What is expected
Extract every entry word for word. Skip the pictures.

----------------------------------------

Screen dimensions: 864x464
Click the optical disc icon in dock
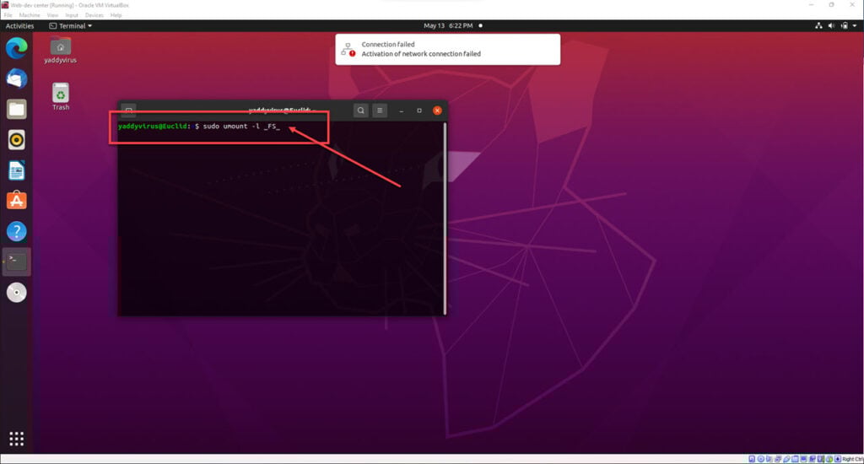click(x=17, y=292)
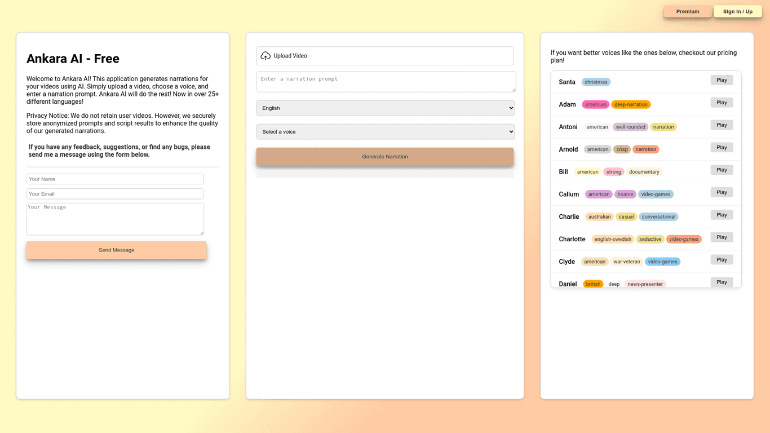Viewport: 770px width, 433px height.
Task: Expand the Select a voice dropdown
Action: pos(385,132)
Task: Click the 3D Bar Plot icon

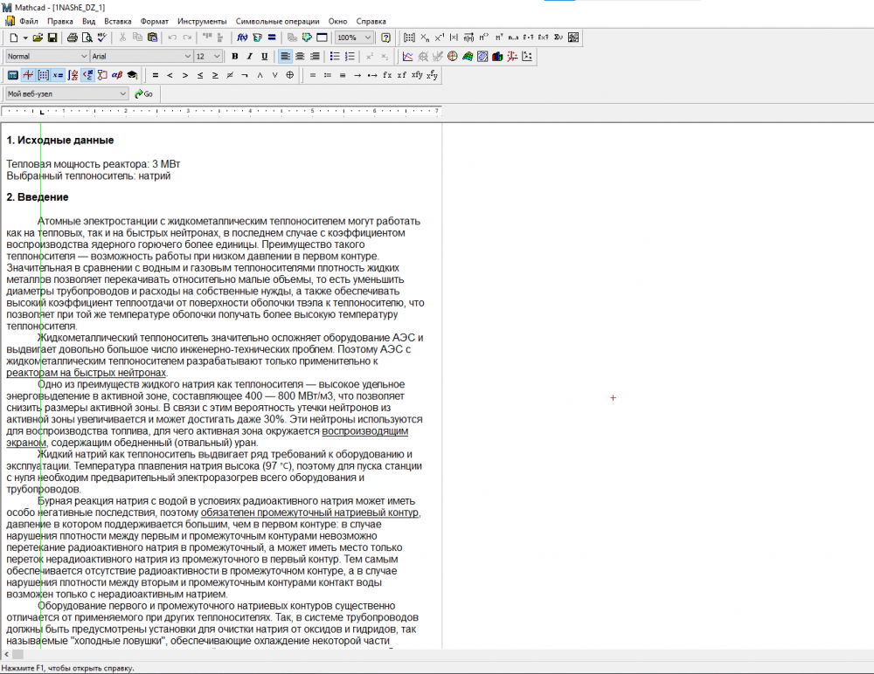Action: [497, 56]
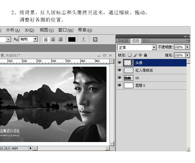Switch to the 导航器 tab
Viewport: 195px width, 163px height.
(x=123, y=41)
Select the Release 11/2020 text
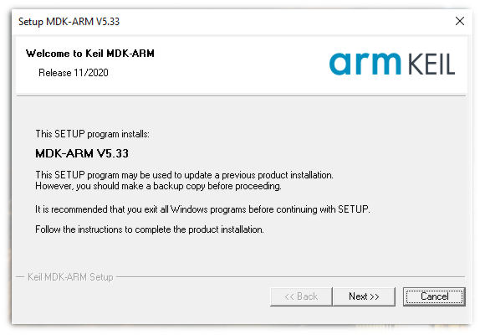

----------------------------------------

Finished task
Screen dimensions: 864x464
Click the optical disc icon in dock
click(x=17, y=292)
Viewport: 770px width, 433px height.
Task: Expand the Select a voice dropdown
Action: pos(385,132)
Task: Click the 3D Bar Plot icon

Action: [497, 56]
Switch to the 导航器 tab
Viewport: 195px width, 163px height.
(x=123, y=41)
Select the Release 11/2020 text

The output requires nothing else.